The tune of this long-drawn-out question reminded me of the question with which I had been bothered not long before, and exactly at the same time when I wanted to sleep.
“No, I ha-a-a-ave no sailor’s card.”
“Then you have a passport.”
“No service, gentlemen. Gas-pump out of commission.”
“No passport?”
“No passport.”
They looked at each other, nodded, and felt well satisfied with the work they had done so far.
“I suppose you have no identification card from our police authorities either?”
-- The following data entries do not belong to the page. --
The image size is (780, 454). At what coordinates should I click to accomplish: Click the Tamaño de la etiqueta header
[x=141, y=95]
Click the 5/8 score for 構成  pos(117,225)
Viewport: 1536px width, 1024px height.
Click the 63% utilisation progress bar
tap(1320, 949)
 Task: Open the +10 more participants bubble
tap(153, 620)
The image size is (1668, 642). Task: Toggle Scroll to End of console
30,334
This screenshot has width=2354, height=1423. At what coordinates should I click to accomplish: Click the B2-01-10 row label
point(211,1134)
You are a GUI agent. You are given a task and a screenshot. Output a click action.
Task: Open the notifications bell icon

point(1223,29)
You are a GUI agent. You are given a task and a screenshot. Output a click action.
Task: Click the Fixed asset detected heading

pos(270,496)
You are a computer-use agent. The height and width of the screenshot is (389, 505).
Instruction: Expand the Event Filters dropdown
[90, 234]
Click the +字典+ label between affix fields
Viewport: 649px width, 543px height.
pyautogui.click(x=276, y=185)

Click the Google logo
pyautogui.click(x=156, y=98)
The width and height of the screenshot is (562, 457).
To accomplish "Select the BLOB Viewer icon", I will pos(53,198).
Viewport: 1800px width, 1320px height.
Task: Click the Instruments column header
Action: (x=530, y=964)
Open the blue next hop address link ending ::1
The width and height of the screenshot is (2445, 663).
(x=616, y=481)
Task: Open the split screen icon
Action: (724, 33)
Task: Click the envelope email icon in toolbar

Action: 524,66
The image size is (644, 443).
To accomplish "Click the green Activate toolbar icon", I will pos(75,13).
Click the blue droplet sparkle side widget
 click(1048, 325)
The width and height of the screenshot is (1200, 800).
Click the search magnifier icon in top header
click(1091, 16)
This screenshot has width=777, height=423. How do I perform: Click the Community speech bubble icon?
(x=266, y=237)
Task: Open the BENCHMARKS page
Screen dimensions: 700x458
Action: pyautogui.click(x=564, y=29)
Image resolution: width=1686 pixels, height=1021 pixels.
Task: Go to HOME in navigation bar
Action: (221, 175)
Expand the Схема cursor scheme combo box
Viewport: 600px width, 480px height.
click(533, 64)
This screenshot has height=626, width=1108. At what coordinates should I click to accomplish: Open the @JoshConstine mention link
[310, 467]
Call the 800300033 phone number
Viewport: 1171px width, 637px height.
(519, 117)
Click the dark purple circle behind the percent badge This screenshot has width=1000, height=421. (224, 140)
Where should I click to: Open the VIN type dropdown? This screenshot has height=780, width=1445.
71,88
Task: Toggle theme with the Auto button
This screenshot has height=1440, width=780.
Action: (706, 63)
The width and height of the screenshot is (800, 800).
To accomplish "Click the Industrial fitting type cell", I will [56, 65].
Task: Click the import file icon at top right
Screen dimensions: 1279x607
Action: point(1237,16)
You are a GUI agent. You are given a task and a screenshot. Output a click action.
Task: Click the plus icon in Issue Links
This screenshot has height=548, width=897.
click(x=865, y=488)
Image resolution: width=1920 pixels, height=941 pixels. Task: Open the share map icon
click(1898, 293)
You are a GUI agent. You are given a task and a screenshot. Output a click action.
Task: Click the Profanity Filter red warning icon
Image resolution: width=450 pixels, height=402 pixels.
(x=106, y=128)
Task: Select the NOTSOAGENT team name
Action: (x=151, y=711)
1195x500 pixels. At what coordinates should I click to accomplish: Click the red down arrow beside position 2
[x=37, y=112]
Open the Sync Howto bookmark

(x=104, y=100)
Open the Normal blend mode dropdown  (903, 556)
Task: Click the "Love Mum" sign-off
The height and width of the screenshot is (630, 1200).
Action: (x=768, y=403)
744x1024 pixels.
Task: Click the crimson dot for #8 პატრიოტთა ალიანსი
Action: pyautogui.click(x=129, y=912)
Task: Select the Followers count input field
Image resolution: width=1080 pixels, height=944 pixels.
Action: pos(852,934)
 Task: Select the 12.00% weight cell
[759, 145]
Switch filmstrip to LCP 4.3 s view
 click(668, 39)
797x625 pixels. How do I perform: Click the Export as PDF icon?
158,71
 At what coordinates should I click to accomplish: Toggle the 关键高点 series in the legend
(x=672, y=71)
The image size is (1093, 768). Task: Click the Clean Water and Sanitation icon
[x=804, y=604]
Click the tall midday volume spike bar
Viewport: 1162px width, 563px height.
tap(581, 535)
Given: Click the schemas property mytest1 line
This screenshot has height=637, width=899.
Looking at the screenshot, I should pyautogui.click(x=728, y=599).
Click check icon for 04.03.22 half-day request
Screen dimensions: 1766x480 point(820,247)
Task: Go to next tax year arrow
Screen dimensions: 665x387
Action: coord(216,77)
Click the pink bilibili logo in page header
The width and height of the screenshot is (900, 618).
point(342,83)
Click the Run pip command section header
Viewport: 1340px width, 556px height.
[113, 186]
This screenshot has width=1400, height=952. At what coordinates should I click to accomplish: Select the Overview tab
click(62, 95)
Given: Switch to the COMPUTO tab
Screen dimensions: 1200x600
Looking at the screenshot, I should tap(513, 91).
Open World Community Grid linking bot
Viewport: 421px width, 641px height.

“You hit it, gentlemen. I have not.”
“Do you not know, mister, that no alien is permitted to live in Holland without proper identification papers viséd by our authorities?”
“How should I know?”
“Do you mean to say that you have been living on a mountain on the moon?”
Both cops consider this so good a joke that they laugh and laugh until they cough.
“Get dressed and come along with us. The chief wants to see you.”
I wonder if the Dutch hang a guy without papers or just kick him in the buttocks and take him to the chain-gang. “Has any of you gentlemen a cigarette?”